The disease is so deadly, with a mortality rate as high as 70 percent, that doing so would amount to withholding , said the experts including Peter Piot, who co-discovered the Ebola virus in 1976.

Randomised control trials in which one group of people get the experimental drug and others a placebo or dummy drug, would not be ethical under the circumstances, they stated in a letter published by The Lancet.

Alternative trial designs already existed to find a working drug “more quickly, and with greatest social and ethical acceptability,” the 17 health professionals and medical ethicists said.

Earlier this month, a letter in the Journal of the American Medical Association argued that randomised trials would help “maximize lives saved in the present epidemic and ensure knowledge gains for the next.”

“We disagree,” said the authors from Nigeria, Guinea, Ghana, Hong Kong, France, Britain, Uganda, Democratic Republic of Congo, Senegal and the United States in The Lancet.

“No-one insisted that Western medical workers offered ZMapp and other investigational products were randomised to receive the drug.

“None of us would consent to be randomised in such circumstances.”
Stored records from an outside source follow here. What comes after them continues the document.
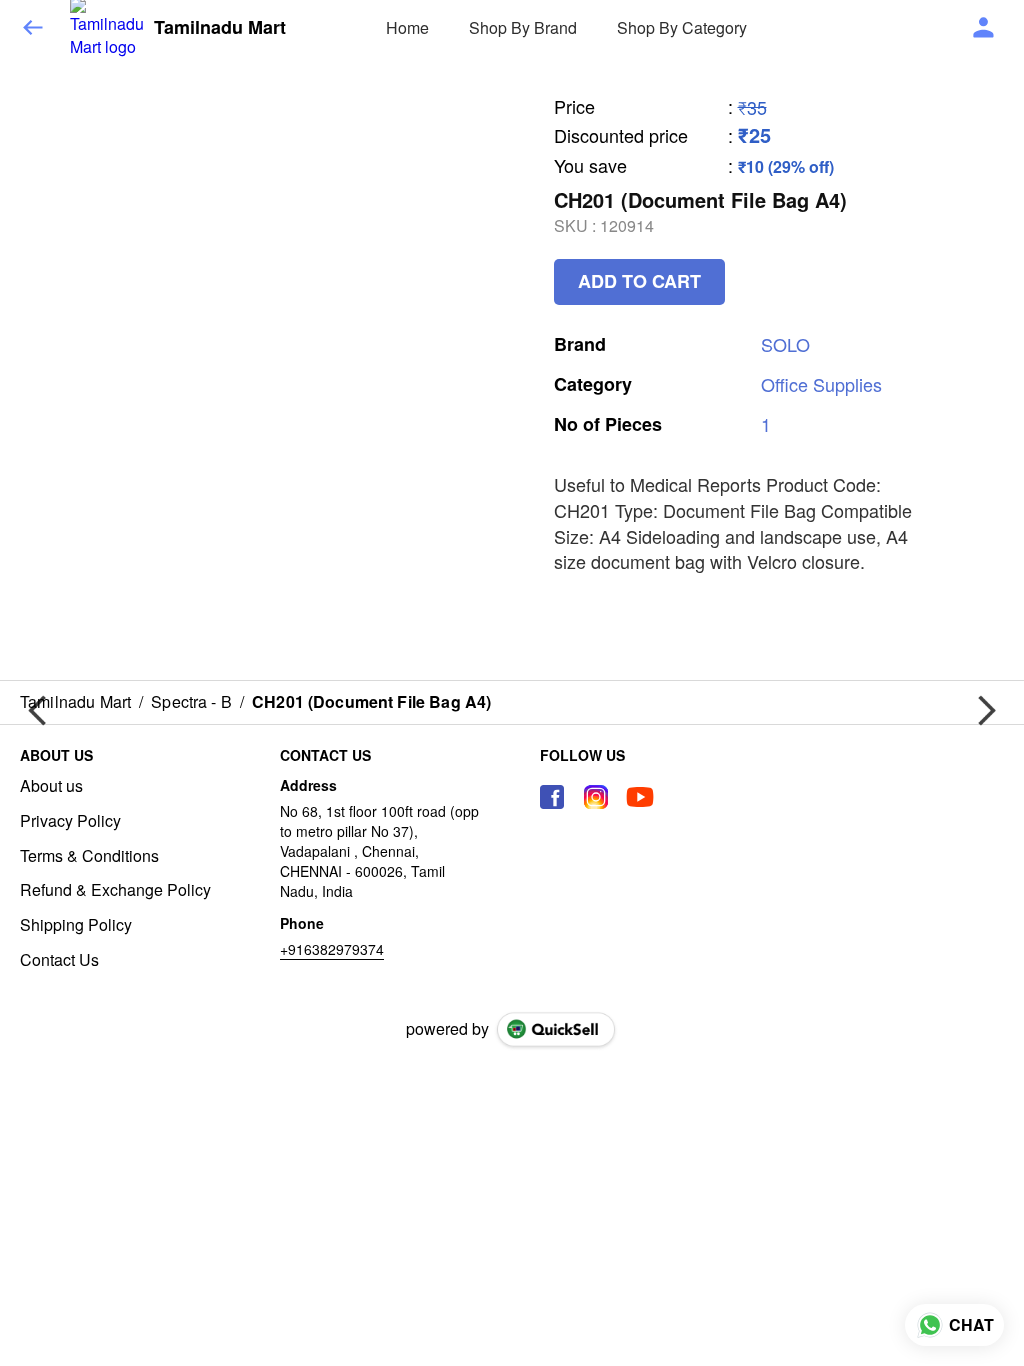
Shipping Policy (76, 925)
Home (407, 27)
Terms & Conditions (89, 856)
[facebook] (552, 797)
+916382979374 (332, 949)
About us (51, 786)
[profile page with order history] (984, 28)
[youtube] (640, 797)
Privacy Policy (70, 821)
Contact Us (59, 960)
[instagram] (596, 797)
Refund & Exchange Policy (115, 890)
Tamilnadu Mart (220, 28)
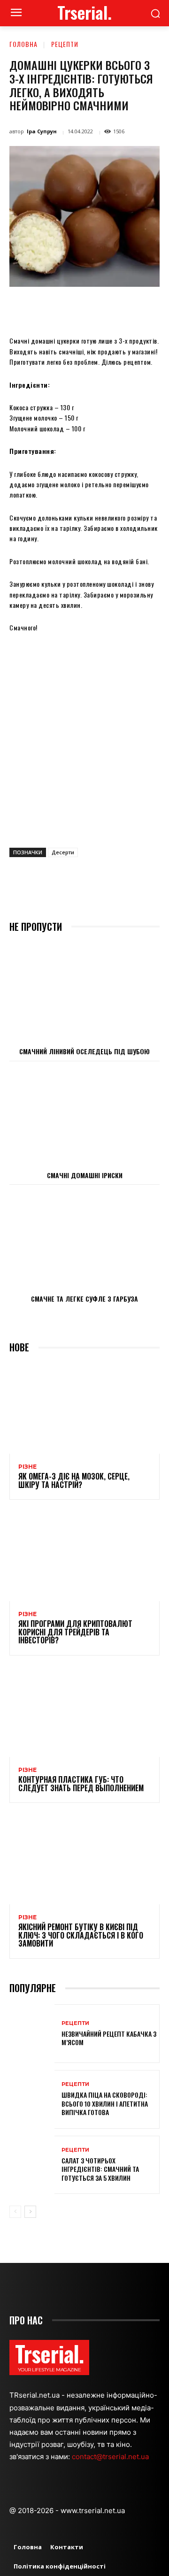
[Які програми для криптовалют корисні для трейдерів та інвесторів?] (84, 1556)
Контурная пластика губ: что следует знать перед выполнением (81, 1784)
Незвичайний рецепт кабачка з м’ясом (108, 2038)
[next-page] (30, 2212)
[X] (70, 308)
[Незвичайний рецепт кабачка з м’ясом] (31, 2033)
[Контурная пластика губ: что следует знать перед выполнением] (84, 1712)
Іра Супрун (42, 131)
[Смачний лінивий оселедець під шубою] (84, 992)
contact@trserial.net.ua (111, 2456)
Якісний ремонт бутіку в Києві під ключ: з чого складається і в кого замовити (80, 1935)
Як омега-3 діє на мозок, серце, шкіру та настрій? (74, 1480)
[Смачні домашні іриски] (84, 1116)
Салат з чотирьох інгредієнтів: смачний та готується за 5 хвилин (100, 2168)
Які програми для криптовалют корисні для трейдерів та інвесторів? (75, 1632)
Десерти (63, 852)
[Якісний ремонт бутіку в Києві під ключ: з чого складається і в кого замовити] (84, 1859)
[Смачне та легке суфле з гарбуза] (84, 1239)
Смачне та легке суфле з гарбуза (84, 1298)
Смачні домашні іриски (85, 1175)
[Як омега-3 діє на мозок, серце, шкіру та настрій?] (84, 1409)
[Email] (134, 308)
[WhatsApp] (113, 308)
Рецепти (64, 44)
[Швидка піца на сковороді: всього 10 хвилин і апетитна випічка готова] (31, 2099)
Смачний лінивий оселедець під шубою (84, 1051)
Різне (27, 1467)
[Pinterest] (91, 308)
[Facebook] (48, 308)
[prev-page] (15, 2212)
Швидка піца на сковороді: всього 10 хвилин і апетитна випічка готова (104, 2103)
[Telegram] (156, 308)
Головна (23, 44)
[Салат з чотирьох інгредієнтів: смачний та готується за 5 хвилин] (31, 2165)
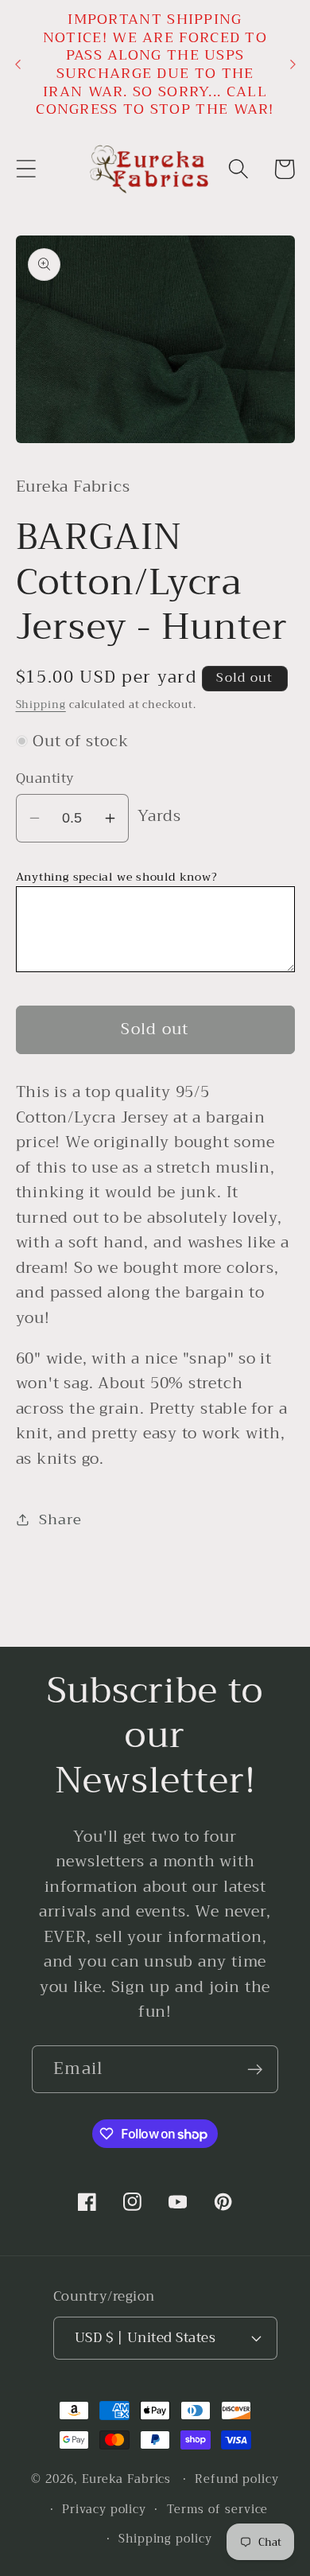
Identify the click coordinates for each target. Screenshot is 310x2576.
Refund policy (237, 2479)
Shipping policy (165, 2539)
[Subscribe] (254, 2069)
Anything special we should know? (117, 877)
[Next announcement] (292, 64)
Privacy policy (104, 2510)
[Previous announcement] (17, 64)
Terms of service (218, 2510)
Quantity (45, 778)
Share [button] (60, 1519)
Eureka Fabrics (127, 2479)
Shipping (41, 704)
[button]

In cancers with poor prognosis, it is accepted that a promising new drug can be given to patients based on studies that did not have a control placebo group, with fuller analysis following later.
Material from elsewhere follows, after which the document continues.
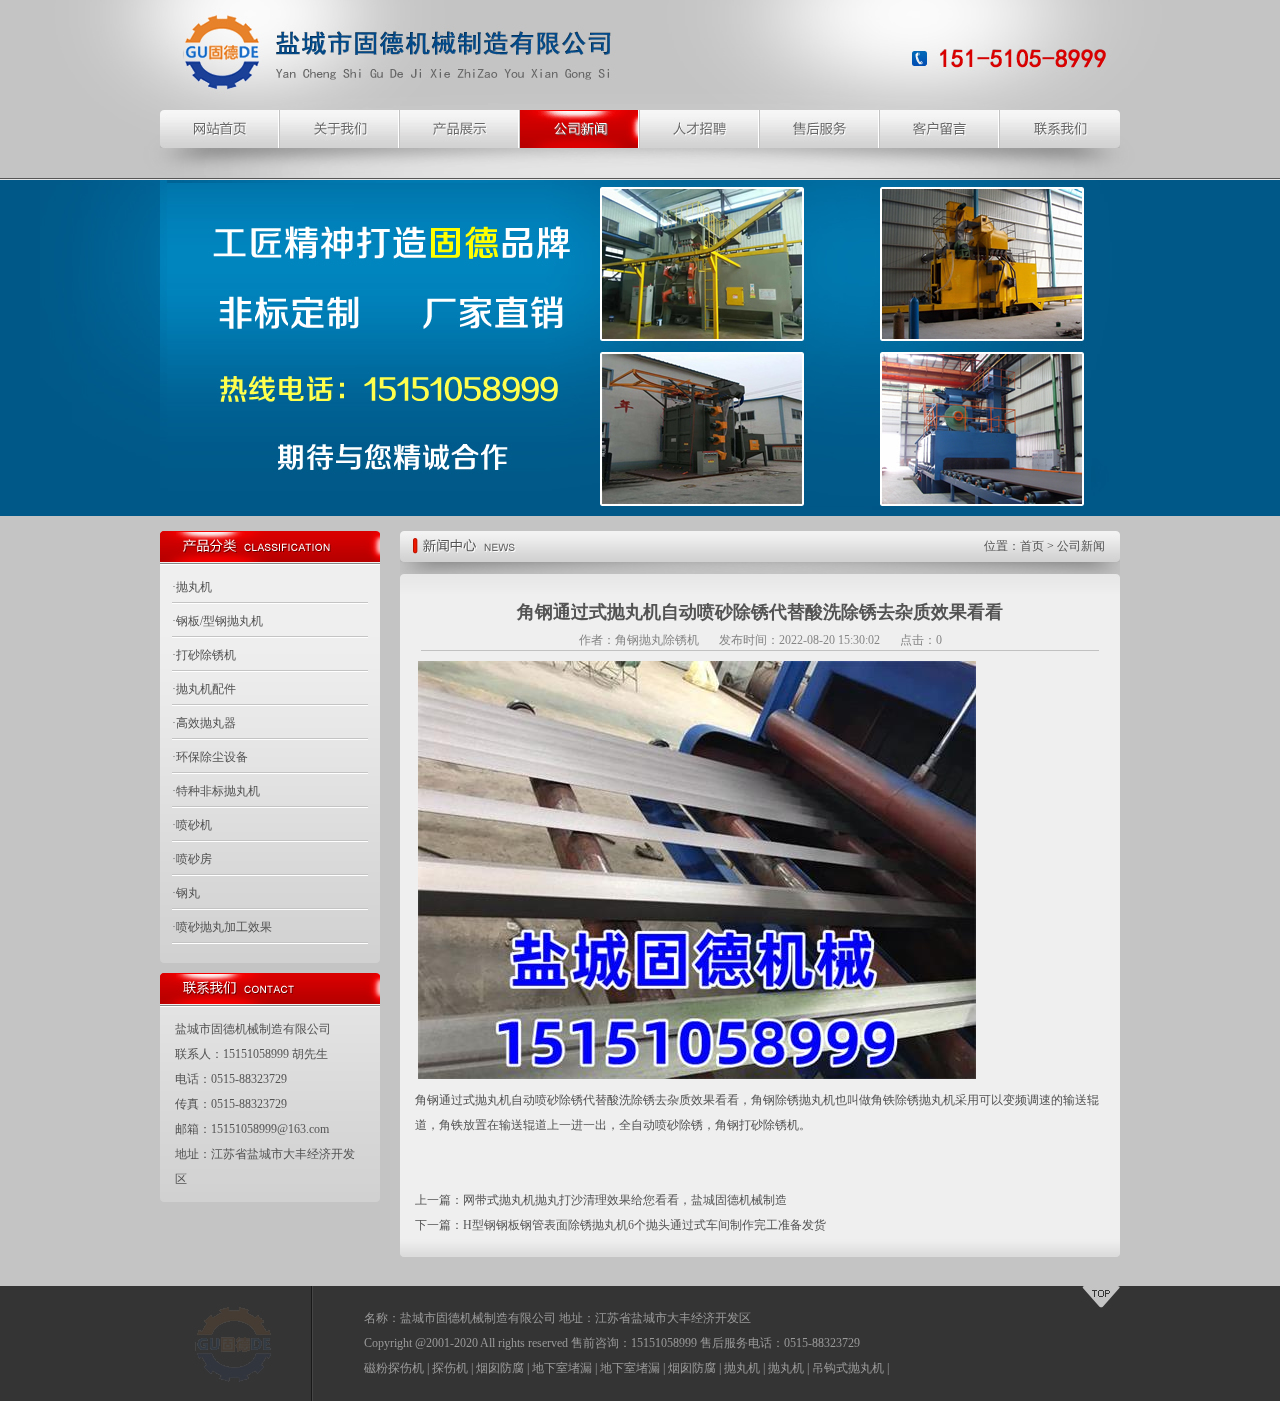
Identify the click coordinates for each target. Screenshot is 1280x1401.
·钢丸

“The number one priority now is... to find out what works and what doesn't work in the fastest and most scientific way,” co-signatory Piero Olliaro, a tropical disease expert and professor at Oxford University told AFP.

And there are ways of doing it that do not require the use of placebos, like “randomising patients with two things that work, not something that works and something that doesn't work.”

Several trials were due to start in West Africa in the coming weeks.

Ebola has killed nearly 4 000 people mainly in Guinea, Liberia and Sierra Leone.

The World Health Organization gave the green light on August 12 for experimental treatments to be used in the outbreak, but there are limited stocks available.

The signatories of the letter said randomised trials could also pose practical problems and risked undermining public trust in Ebola treatment centres.

“It is also unclear that any capacity exists to impose controlled conditions during a raging epidemic,” they said.